A Shanghai Morgan Stanley interviewer asked in a 2017 java interview — “How could jvm surpass c++ latency?”
- One reason — JIT compiler could aggressively compile bytecode into machine code with speedy shortcuts for the “normal” code path + special code path to handle the abnormal conditions.
P76 [[javaPerf]] described a nifty JIT technique to avoid runtime cost of the dynamic binding of virtual function equals(). Supppose in some class, we call obj1.equals(obj2).
After a priming (i.e. warm-up) period, JIT collects enough statistics to see that every dynamic dispatch at this site is calling String.equals(), so JIT decides to turn it into faster “static binding” so the String.equals() function address is hardwired into the assembly code (not JVM bytecode). JIT also needs to handle the possibility of Character.equals(). I guess the assembly code can detect that obj1/obj2 is not a String.java instance and retry the virtual function lookup. JIT can generate assembly code to
1. call String.equals() and go ahead to compare some field of obj1 and obj2.
2. if no such field, then obj1 is not String, then backtrack and use obj1 vtable to look up the virtual function obj1.equals()
It may turn out that 99.9% of the time we can skip the time-consuming Step 2: )

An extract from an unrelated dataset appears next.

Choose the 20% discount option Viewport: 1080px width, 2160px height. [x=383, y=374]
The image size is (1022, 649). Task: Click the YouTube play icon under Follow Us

Priming note — priming is tricky — https://www.theserverside.com/tip/Avoid-JVM-de-optimization-Get-your-Java-apps-runnings-fast-right-fromt-the-start highlights pitfalls of priming in the trading context. Some take-aways:
1. Optimizing two paths rather than just one path
2. Reusing successful optimization patterns from one day to the next, using historical data
- One hypothesis — no free() or delete() in java, so the memory manager doesn’t need to handle reclaiming and reusing the memory. [[optimizedC++]] P333 confirmed the c++ mem mgr does that. Instead the GC uses a very different algorithm
https://stackoverflow.com/questions/1984856/java-runtime-performance-vs-native-c-c-code is Not a published expert but he says —
On average, a garbage collector is far faster than manual memory management, for many reasons:
• on a managed heap, dynamic allocations can be done much faster than the classic heap
• shared ownership can be handled with negligible amortized cost, where in a native language you’d have to use reference counting which is awfully expensive
• in some (possibly rare and contrived) cases, object destruction is vastly simplified as well (Most Java objects can be reclaimed just by GC’ing the memory block. In C++ destructors must always be executed)
- One hypothesis — new() is faster in jvm than c++.
Someone said “Object instantiation is indeed extremely fast. Because of the way that new objects are allocated sequentially in memory, it often requires little more than one pointer addition, which is certainly faster than typical C++ heap allocation algorithms.”
Julia, Go and Lua often beat C in benchmark tests .. https://julialang.org/benchmarks/
http://www.javaworld.com/article/2076593/performance-tests-show-java-as-fast-as-c–.html is a 1998 research.
In my GS-PWM days, a colleague circulated a publication claiming java could match C in performance, but didn’t say “surpass”.